I can think of no other English work which depicts the dialectic between man and God so brilliantly. His portrayal of Satan, the romantic hero with conviction, willful determination, courage, zeal, and even heroic leadership and honourable self-sacrifice for his fallen comrades against a cold and inscrutable God, calls into question in a way which no other work has, the congruence of virtues and subjective ideals with that of a wholly other and wholly alien divinity which transcends every human value and virtue.
Our heart quakes before the notion that all the things and ideals so dear to our hearts, self-giving love, virtues, subjective passion, conviction, the things so valued by humanity, could very well be used in service of rebellion against God and be so beautifully embodied in Satan himself. Can these things so desired by our hearts be truly so contrary to God and so alien to the divine? The great C.S. Lewis himself argued that our sympathy with Satan lies in the corruption of our hearts rather than in any genuine appreciate for virtue or heroism, etc. A convenient cop out for the arch English Romantic who could not bear the thought of a divine so alien transcendent that it might be contrary to our most humanly treasured values, and would sooner engage in an ad hominem attacks than confront the possibility that maybe the divine truly is foreign and could even be contrary to the things most beloved and exalted by human ideals and virtue.

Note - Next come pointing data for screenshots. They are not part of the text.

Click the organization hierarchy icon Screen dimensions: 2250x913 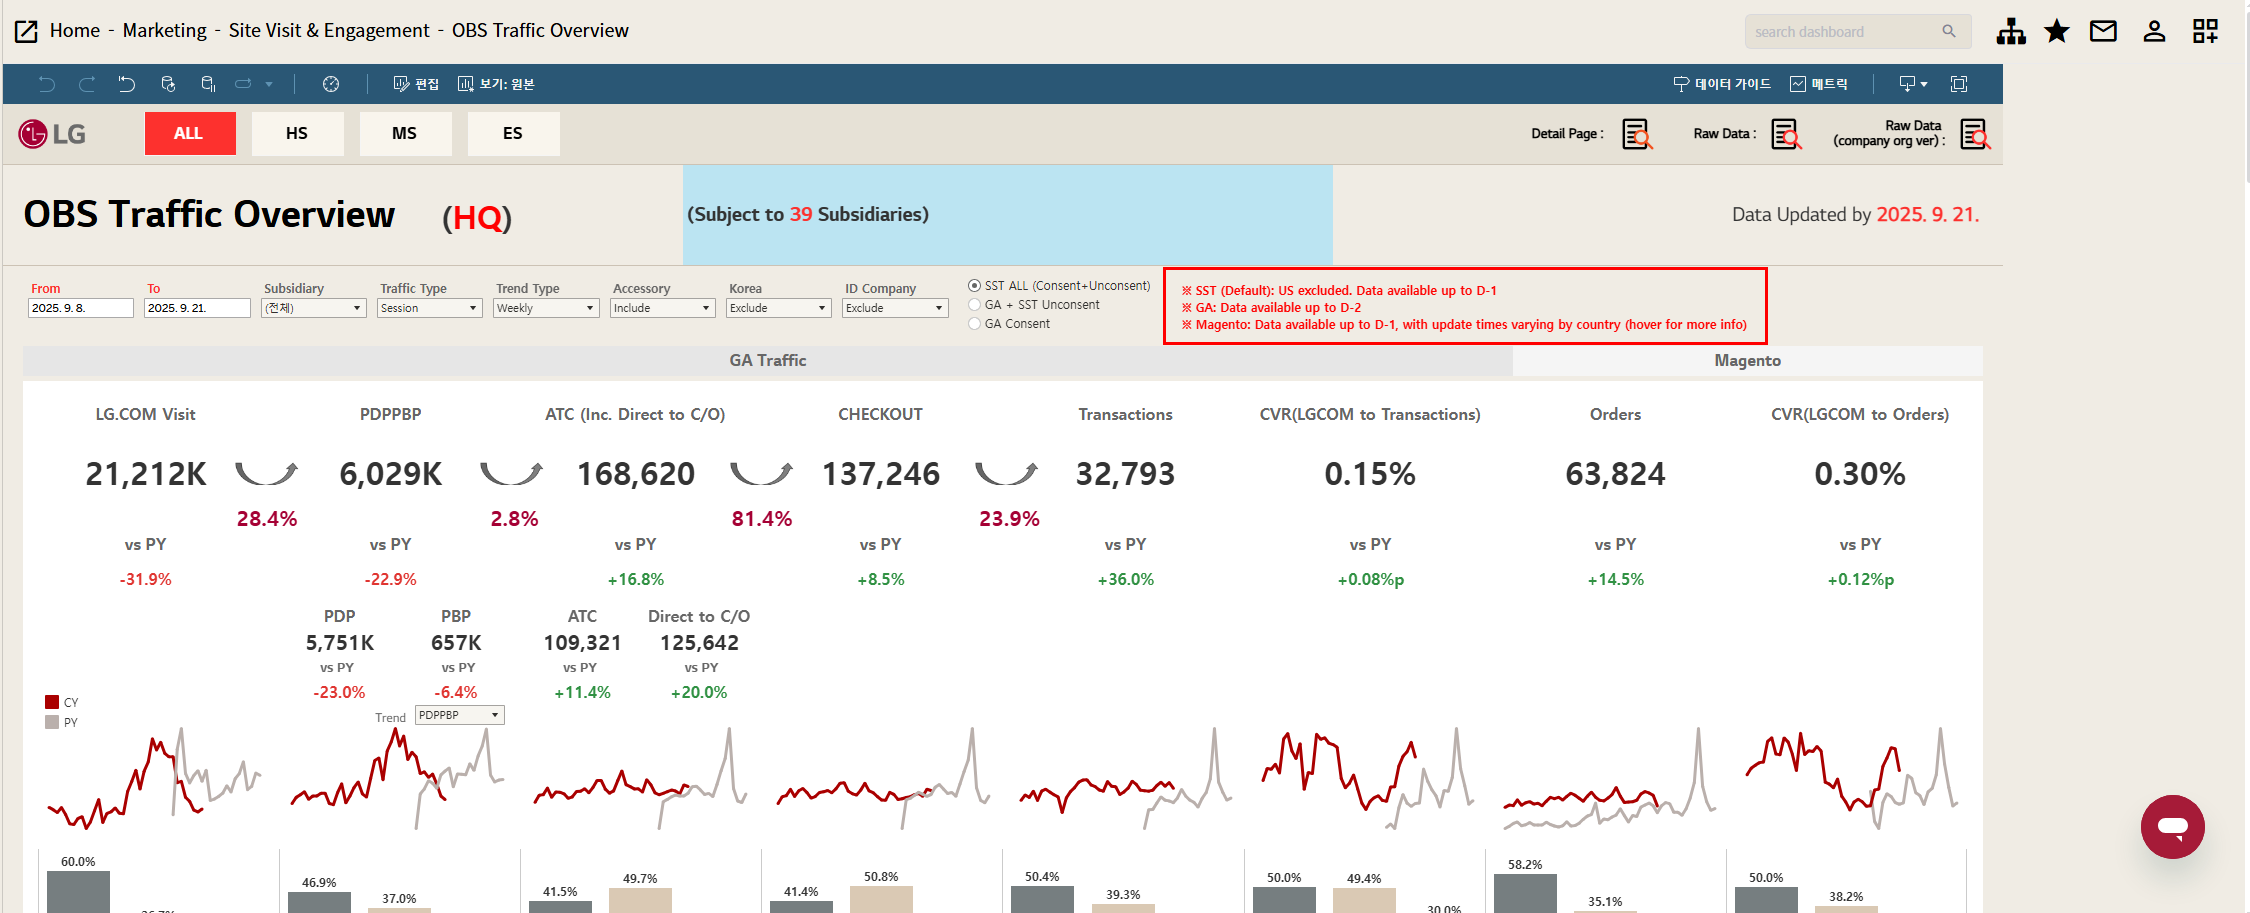(2010, 32)
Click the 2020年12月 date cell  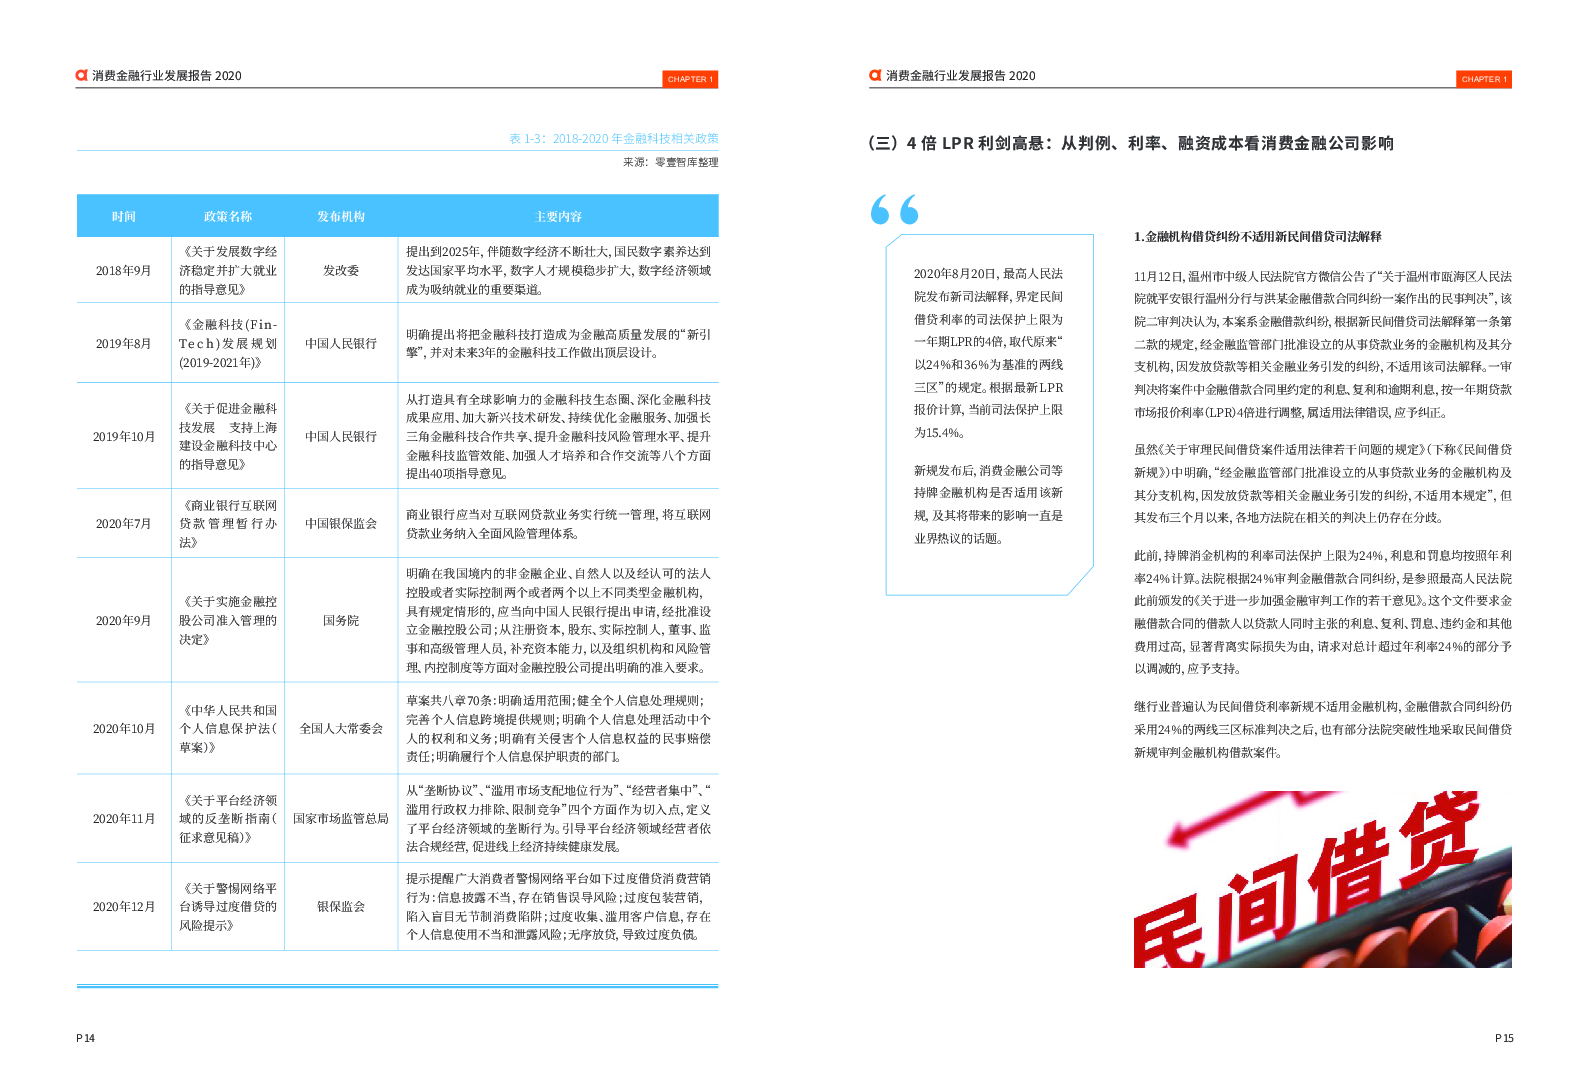[x=124, y=906]
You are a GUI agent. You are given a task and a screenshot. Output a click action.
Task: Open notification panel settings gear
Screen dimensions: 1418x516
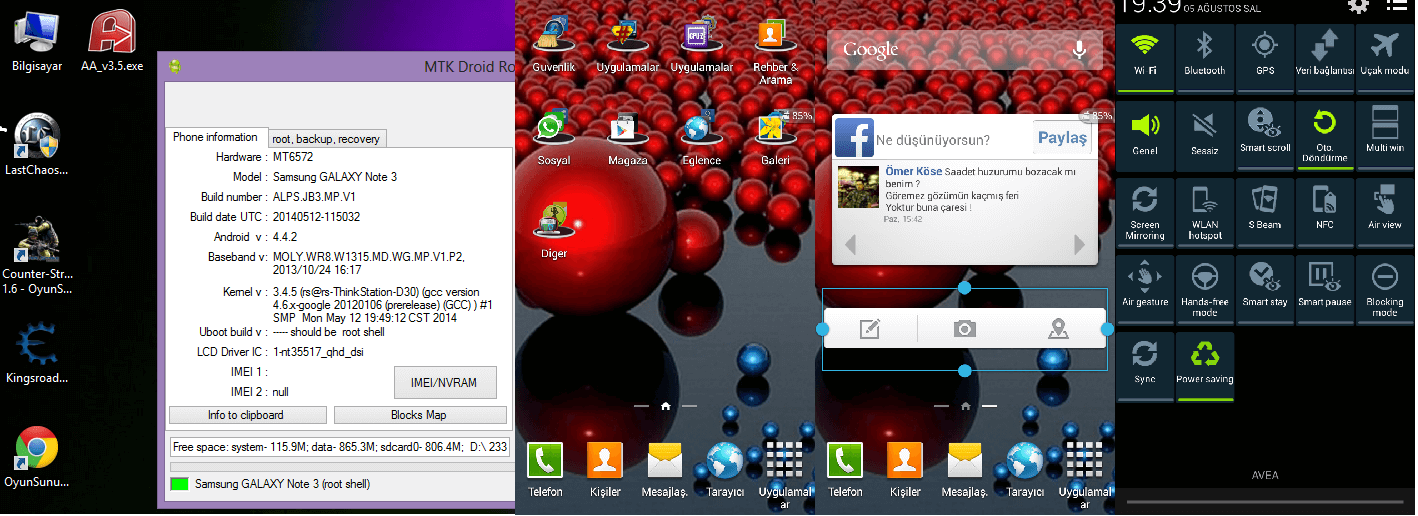1358,7
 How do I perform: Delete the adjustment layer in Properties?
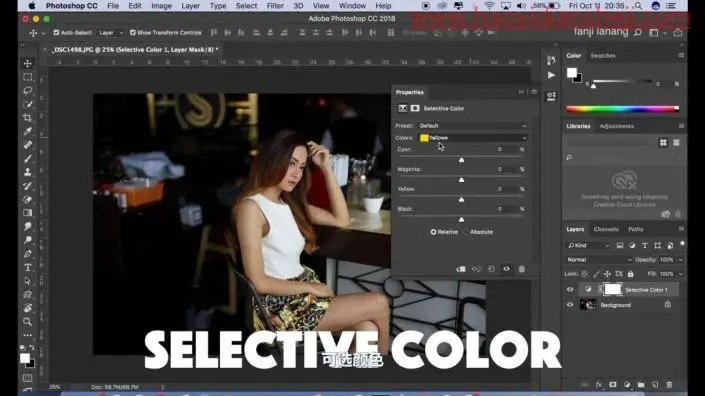[x=522, y=269]
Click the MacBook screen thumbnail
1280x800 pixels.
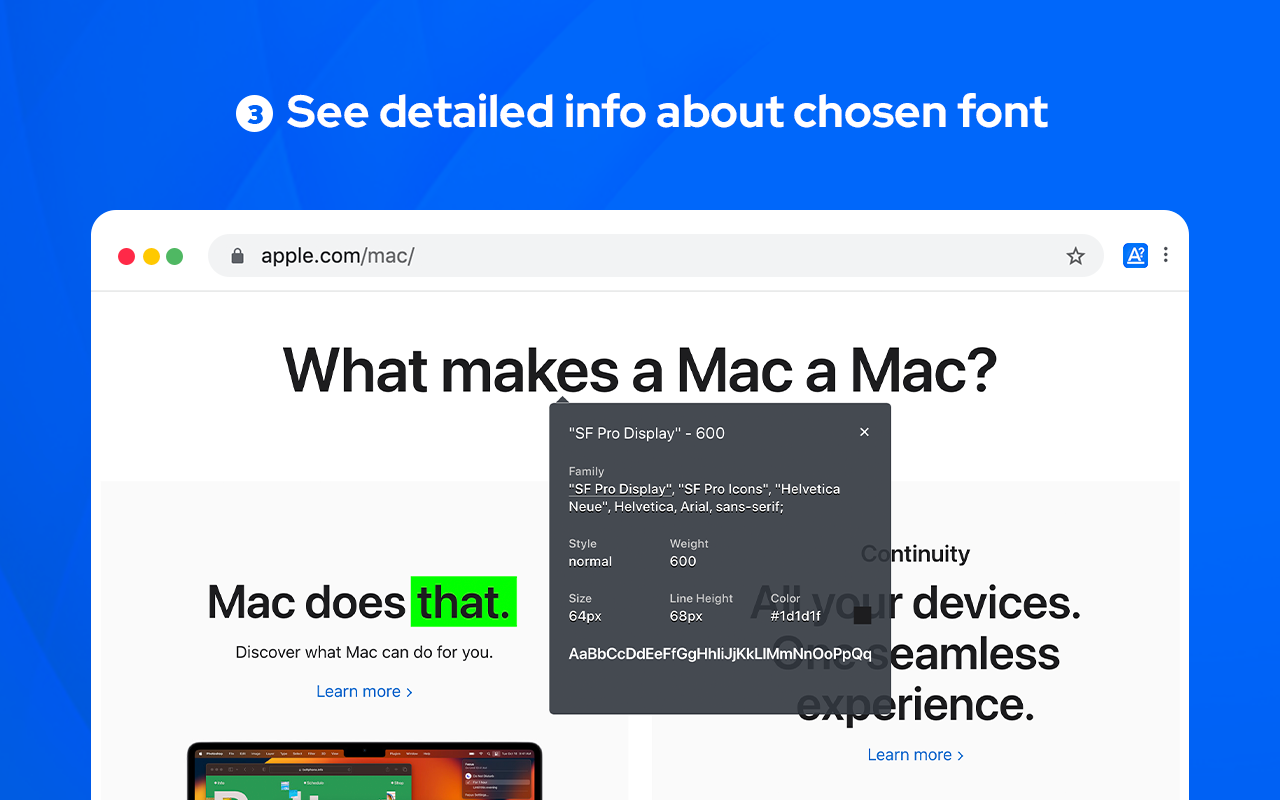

Likewise in Milton’s depiction of the Fall, he once more brings to bear the dialectic between Man and God by his portrayal of the intense passion and love which Adam had for his wife Eve, who chose to disobey God and eat the fruit, even if it might mean death and divine punishment, rather than face an eternity without Eve, whom he loved with all his heart and could not bear to watch decay and die before his eyes. Who could deny the romance, the passion, the authenticity of this love, who rather join his beloved in death, than spend all eternity without her?
Once more our hearts trembles before this possibility, could the divine even be alien to our deepest desires, our most profound love and longings, could the divine be above and against love itself? Could we be demanded, in service and in obedience to the divine will, to violently rip out of our hearts without mercy or compassion, that which has claimed our deepest love, which has laid its roots right into the very core of our being, which is entwined beautifully and intricately, into the very flesh of our flesh and bones of our bones?
Truly as long as this world continues, as long as God remains God and above his world, this dialectic and conflict between God and man will continue to remain, and in the English canon, no other writer has grappled with this issue with more integrity, honestly and passion, than John Milton’s Paradise Lost.